GIVEN INSTRUCTION:
Starting at the beginning of the data and ending at the line containing "ks (284, 171)", rewrite those lines with "Nature Park" swapped for "City Park" and nothing else altered. Leave the pictures out of your answer.

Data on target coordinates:

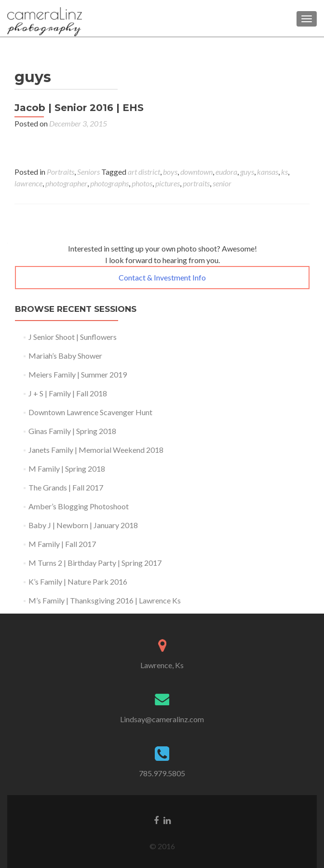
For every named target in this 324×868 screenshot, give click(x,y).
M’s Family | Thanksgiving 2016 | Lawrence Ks (105, 600)
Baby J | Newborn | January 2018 (83, 525)
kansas (268, 171)
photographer (66, 183)
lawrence (28, 183)
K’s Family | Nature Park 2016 (78, 581)
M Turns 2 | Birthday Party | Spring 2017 (95, 562)
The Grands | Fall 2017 (66, 487)
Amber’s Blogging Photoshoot (79, 506)
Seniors (88, 171)
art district (144, 171)
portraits (196, 183)
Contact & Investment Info (162, 277)
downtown (196, 171)
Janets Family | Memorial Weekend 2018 (96, 449)
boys (170, 171)
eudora (226, 171)
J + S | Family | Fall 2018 (68, 393)
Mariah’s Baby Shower (65, 355)
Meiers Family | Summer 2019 (78, 374)
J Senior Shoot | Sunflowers (72, 336)
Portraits (60, 171)
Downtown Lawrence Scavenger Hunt (90, 412)
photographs (109, 183)
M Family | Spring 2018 (67, 468)
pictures (167, 183)
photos (142, 183)
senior (222, 183)
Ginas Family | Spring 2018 (72, 431)
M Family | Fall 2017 (62, 544)
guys (247, 171)
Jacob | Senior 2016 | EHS (79, 108)
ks (284, 171)
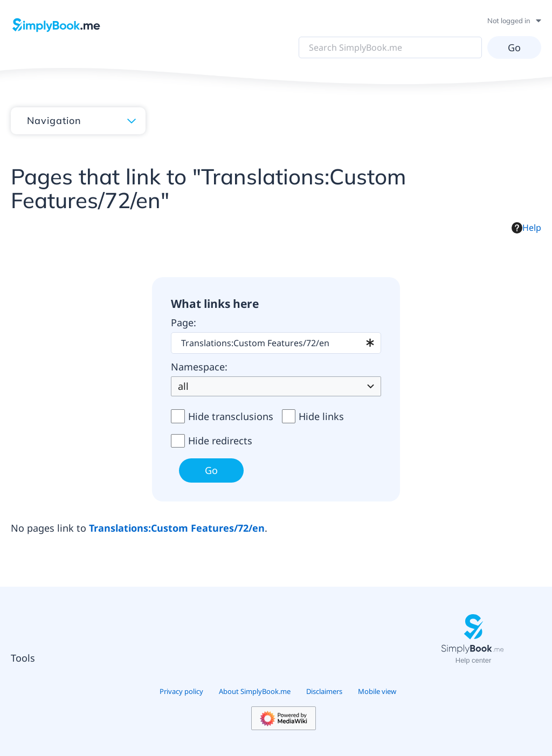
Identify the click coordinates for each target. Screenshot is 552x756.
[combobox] (276, 343)
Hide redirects (220, 441)
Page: (183, 322)
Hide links (321, 416)
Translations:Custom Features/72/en (177, 528)
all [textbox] (183, 386)
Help (526, 228)
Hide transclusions (231, 416)
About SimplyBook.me (254, 691)
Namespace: (199, 367)
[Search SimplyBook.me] (390, 47)
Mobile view (377, 691)
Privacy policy (181, 691)
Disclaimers (324, 691)
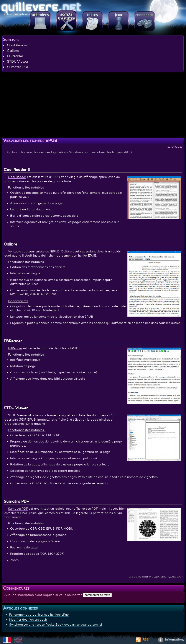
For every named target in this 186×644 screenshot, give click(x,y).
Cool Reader (17, 177)
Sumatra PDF (18, 67)
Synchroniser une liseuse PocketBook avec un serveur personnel (55, 624)
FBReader (15, 56)
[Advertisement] (93, 106)
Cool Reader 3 (19, 45)
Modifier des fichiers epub (28, 620)
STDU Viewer (18, 61)
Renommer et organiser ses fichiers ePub (39, 614)
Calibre (13, 50)
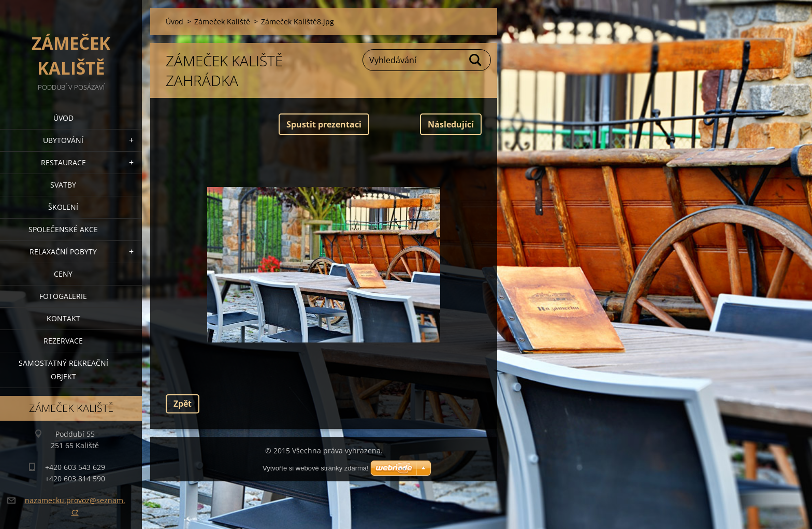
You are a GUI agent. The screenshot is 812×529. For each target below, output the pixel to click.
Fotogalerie (63, 296)
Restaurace (63, 162)
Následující (451, 124)
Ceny (63, 274)
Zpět (182, 404)
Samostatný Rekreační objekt (63, 369)
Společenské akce (63, 229)
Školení (63, 207)
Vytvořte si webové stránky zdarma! (315, 468)
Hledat (476, 60)
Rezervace (63, 340)
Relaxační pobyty (63, 251)
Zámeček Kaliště (222, 21)
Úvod (63, 118)
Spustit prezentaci (324, 124)
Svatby (63, 184)
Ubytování (63, 140)
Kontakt (63, 318)
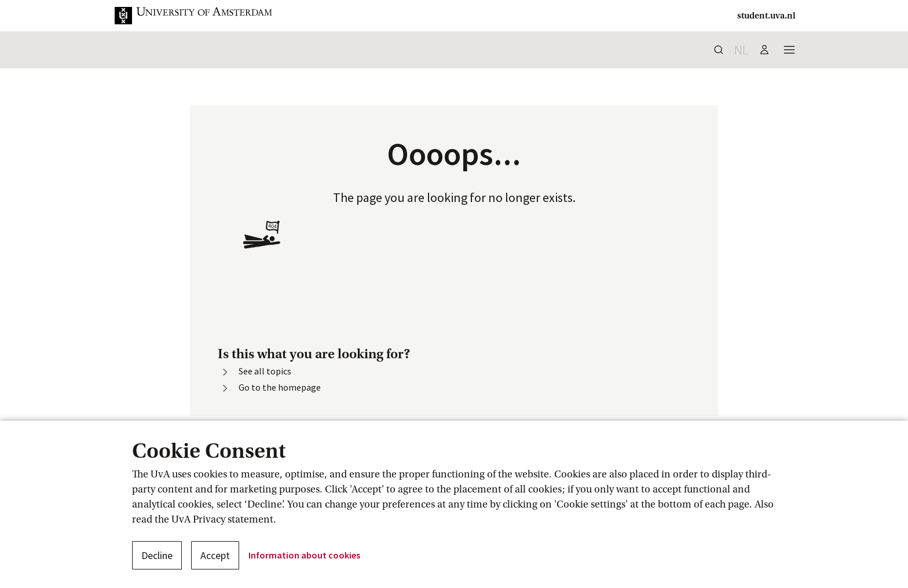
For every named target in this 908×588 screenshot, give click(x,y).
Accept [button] (215, 555)
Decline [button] (157, 555)
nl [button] (741, 50)
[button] (203, 16)
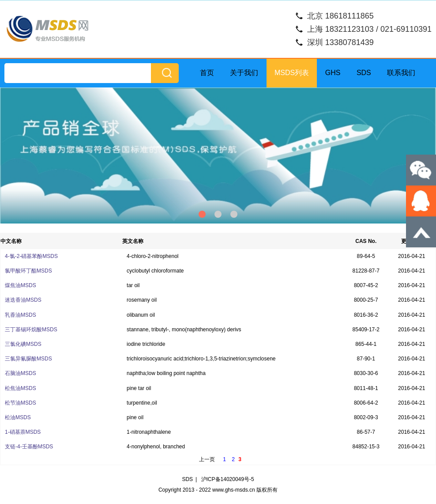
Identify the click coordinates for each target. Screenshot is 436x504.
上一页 (207, 459)
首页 (207, 72)
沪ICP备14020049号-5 (228, 479)
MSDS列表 (292, 72)
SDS (364, 72)
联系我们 (401, 72)
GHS (333, 72)
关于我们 (244, 72)
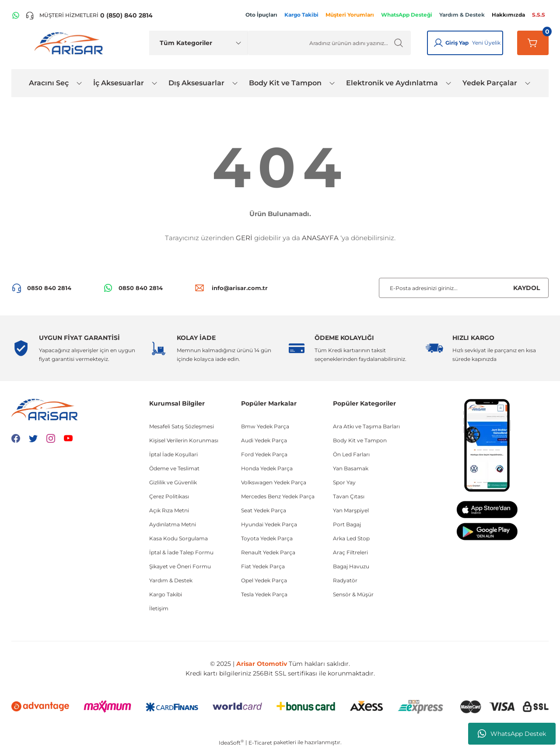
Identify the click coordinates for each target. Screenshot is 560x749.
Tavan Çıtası (349, 496)
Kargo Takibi (165, 594)
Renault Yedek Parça (268, 552)
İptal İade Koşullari (173, 454)
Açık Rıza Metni (169, 510)
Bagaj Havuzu (351, 566)
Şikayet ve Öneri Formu (180, 566)
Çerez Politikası (169, 496)
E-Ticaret (260, 742)
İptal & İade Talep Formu (181, 552)
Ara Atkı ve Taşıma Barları (366, 426)
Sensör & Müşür (353, 594)
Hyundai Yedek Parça (269, 524)
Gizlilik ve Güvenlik (173, 482)
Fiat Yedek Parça (263, 566)
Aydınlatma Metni (172, 524)
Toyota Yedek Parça (267, 538)
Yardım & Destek (171, 580)
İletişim (159, 608)
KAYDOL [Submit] (526, 288)
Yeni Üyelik (486, 42)
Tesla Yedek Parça (264, 594)
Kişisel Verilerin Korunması (184, 440)
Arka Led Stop (351, 538)
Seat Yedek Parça (263, 510)
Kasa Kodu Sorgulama (178, 538)
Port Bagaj (347, 524)
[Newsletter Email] (464, 288)
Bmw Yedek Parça (265, 426)
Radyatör (345, 580)
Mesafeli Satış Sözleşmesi (182, 426)
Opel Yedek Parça (264, 580)
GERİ (244, 238)
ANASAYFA (320, 238)
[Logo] (70, 43)
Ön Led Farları (351, 454)
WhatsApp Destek (512, 734)
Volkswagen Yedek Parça (273, 482)
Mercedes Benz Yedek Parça (278, 496)
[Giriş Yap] (438, 43)
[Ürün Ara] (329, 43)
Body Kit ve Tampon (360, 440)
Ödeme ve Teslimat (174, 468)
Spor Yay (344, 482)
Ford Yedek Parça (264, 454)
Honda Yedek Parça (267, 468)
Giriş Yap (457, 42)
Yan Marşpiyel (351, 510)
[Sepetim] (533, 43)
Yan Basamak (350, 468)
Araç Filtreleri (350, 552)
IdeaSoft (231, 742)
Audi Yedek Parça (264, 440)
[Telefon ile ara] (89, 15)
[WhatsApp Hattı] (16, 15)
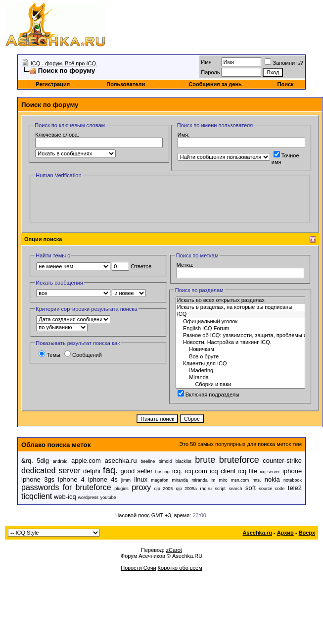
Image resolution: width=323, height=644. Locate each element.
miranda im (203, 480)
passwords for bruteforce (66, 487)
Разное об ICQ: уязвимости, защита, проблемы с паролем (240, 336)
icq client (223, 471)
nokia (272, 479)
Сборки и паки (240, 385)
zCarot (174, 550)
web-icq (65, 496)
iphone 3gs (38, 479)
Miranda (240, 378)
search (235, 489)
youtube (108, 497)
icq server (270, 472)
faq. (110, 470)
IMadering (240, 371)
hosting (162, 472)
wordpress (88, 497)
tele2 (295, 488)
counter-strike (282, 460)
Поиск (285, 84)
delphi (92, 471)
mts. (256, 480)
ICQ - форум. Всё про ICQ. (64, 63)
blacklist (184, 461)
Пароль (210, 72)
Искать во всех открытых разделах (240, 300)
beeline (147, 461)
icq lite (248, 471)
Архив (285, 533)
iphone (292, 471)
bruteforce (239, 460)
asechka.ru (120, 460)
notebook (292, 480)
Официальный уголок (240, 322)
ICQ (240, 314)
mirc (223, 480)
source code (272, 489)
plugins (121, 489)
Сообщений (83, 355)
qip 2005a (186, 489)
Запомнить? (284, 63)
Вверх (307, 533)
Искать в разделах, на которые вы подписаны (240, 307)
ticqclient (37, 496)
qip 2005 (163, 489)
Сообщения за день (215, 84)
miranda (180, 480)
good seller (136, 471)
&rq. (27, 460)
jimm (126, 480)
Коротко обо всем (180, 568)
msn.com (240, 480)
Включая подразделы (208, 395)
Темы (49, 355)
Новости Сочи (138, 568)
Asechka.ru (257, 533)
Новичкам (240, 349)
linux (140, 479)
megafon (159, 480)
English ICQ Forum (240, 329)
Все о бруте (240, 357)
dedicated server (51, 470)
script (221, 489)
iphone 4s (103, 479)
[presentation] (110, 199)
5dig (43, 460)
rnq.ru (206, 489)
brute (205, 460)
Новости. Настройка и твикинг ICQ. (240, 343)
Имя (206, 62)
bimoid (165, 461)
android (60, 461)
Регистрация (52, 84)
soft (250, 488)
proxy (141, 487)
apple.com (86, 460)
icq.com (196, 471)
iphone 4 (71, 479)
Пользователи (126, 84)
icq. (177, 471)
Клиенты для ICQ (240, 364)
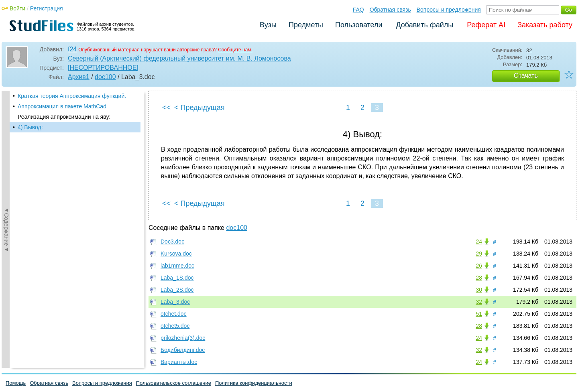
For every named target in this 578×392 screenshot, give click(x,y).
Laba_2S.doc (177, 290)
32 (479, 302)
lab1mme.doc (177, 266)
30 (479, 290)
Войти (17, 8)
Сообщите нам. (235, 50)
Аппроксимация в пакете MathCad (62, 106)
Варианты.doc (179, 362)
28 (479, 278)
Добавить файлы (424, 25)
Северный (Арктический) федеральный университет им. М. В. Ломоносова (179, 58)
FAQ (358, 10)
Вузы (268, 25)
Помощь (16, 383)
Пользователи (358, 25)
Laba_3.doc (175, 302)
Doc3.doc (172, 242)
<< (166, 108)
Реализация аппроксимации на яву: (64, 117)
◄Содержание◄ (6, 230)
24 (479, 242)
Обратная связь (390, 10)
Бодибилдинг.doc (183, 350)
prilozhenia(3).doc (183, 338)
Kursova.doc (176, 254)
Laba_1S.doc (177, 278)
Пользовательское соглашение (173, 383)
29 (479, 254)
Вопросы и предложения (449, 10)
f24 (72, 49)
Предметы (306, 25)
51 (479, 314)
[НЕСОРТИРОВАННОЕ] (103, 67)
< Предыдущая (199, 108)
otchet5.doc (175, 326)
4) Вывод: (30, 127)
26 (479, 266)
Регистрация (47, 8)
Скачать (526, 75)
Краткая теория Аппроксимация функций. (72, 96)
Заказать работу (545, 25)
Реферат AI (486, 25)
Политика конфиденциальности (254, 383)
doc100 (105, 77)
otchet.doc (173, 314)
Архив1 (79, 77)
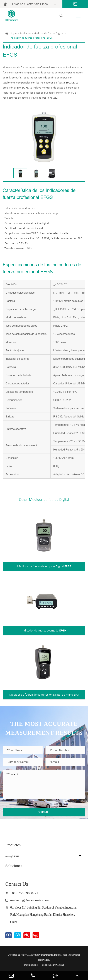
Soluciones (14, 865)
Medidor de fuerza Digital (48, 33)
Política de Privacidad (53, 965)
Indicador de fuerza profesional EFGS (31, 38)
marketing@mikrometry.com (30, 900)
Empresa (12, 855)
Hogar (13, 33)
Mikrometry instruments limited (44, 955)
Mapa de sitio (31, 965)
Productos (25, 33)
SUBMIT (44, 812)
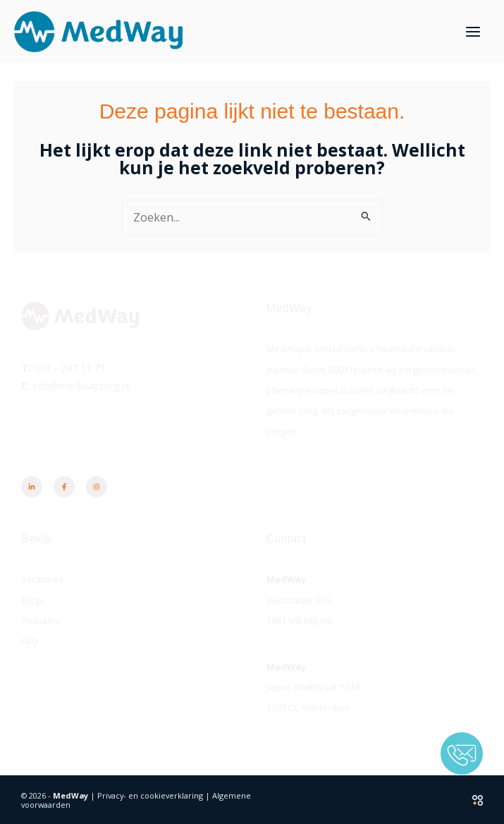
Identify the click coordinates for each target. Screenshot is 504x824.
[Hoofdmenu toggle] (472, 32)
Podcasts (40, 620)
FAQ (30, 641)
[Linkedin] (32, 487)
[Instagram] (97, 487)
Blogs (32, 600)
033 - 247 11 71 (70, 368)
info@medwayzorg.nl (81, 384)
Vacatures (42, 579)
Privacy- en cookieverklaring (150, 794)
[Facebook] (64, 487)
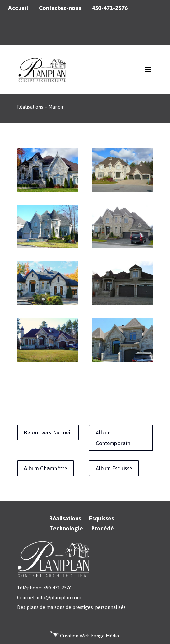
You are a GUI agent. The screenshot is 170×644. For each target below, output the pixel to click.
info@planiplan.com (59, 597)
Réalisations (65, 518)
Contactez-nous (60, 8)
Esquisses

ANSWER IN FULL:
For every named target in this 324×868 screenshot, give click(x,y).
M’s Family | Thanksgiving 2016 | Lawrence Ks (105, 600)
Baby J | Newborn | January 2018 (83, 525)
kansas (268, 171)
photographer (66, 183)
lawrence (28, 183)
K’s Family | City Park 2016 (78, 581)
M Turns 2 | Birthday Party | Spring 2017 (95, 562)
The Grands | Fall 2017 (66, 487)
Amber’s Blogging Photoshoot (79, 506)
Seniors (88, 171)
art district (144, 171)
portraits (196, 183)
Contact & Investment Info (162, 277)
downtown (196, 171)
Janets Family | Memorial Weekend 2018 (96, 449)
boys (170, 171)
eudora (226, 171)
J + S | Family | Fall 2018 (68, 393)
Mariah’s Baby Shower (65, 355)
Meiers Family | Summer 2019 (78, 374)
J Senior Shoot | Sunflowers (72, 336)
Portraits (60, 171)
Downtown Lawrence Scavenger Hunt (90, 412)
photographs (109, 183)
M Family | Spring 2018 (67, 468)
pictures (167, 183)
photos (142, 183)
senior (222, 183)
Ginas Family | Spring 2018 (72, 431)
M Family | Fall 2017 (62, 544)
guys (247, 171)
Jacob | Senior 2016 | EHS (79, 108)
ks (284, 171)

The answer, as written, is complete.